Look for the word "account" in the entries and copy each line where it appears.

╭─ INPUT RECORDS

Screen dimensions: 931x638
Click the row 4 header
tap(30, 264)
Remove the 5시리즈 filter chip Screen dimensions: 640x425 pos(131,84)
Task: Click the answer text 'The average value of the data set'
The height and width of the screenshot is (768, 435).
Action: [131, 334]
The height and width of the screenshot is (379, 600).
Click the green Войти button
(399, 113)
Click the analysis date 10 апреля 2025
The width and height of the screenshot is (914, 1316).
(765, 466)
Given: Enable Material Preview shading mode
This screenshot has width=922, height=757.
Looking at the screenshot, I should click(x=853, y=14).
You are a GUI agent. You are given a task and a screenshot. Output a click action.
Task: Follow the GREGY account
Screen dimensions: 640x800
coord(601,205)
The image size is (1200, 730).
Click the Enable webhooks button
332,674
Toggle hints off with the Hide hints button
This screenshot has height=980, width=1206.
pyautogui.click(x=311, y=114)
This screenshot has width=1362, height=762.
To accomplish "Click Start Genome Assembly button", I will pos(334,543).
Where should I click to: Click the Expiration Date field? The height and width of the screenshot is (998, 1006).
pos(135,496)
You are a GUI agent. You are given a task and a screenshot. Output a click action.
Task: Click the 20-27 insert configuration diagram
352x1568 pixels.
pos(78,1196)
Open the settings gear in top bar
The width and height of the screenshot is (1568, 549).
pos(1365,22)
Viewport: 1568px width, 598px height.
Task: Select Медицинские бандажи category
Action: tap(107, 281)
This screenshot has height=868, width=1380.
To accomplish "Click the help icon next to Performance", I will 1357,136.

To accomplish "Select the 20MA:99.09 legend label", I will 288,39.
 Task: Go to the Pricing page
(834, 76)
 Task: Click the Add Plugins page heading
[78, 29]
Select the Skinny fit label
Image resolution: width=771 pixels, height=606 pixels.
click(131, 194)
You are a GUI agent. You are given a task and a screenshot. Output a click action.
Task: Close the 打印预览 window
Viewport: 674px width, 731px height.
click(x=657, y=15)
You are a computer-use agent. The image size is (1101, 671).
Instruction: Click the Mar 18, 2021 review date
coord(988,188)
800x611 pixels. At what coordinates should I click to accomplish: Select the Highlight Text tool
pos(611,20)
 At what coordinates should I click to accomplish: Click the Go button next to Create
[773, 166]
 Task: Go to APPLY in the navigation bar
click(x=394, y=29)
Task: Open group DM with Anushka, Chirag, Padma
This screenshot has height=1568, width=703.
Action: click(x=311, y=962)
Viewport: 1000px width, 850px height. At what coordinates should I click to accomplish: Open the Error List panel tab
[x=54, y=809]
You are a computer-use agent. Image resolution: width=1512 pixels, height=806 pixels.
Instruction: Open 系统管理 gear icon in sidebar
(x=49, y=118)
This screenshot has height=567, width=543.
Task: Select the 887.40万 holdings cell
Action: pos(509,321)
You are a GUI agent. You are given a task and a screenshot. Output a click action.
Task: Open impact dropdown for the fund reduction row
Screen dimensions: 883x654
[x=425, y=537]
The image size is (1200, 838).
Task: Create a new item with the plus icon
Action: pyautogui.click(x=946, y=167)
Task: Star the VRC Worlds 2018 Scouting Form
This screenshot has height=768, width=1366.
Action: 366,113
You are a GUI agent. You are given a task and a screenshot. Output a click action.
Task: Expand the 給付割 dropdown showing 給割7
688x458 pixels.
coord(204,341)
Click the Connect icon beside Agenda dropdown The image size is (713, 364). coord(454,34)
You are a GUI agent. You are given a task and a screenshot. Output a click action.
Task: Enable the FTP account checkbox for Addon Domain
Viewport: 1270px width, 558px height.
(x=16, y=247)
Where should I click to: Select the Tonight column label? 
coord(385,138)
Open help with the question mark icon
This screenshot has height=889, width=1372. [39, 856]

╰─

* RESULT OF THIS EXERCISE *
Task: Follow the GREGY account
Task: Enable the FTP account checkbox for Addon Domain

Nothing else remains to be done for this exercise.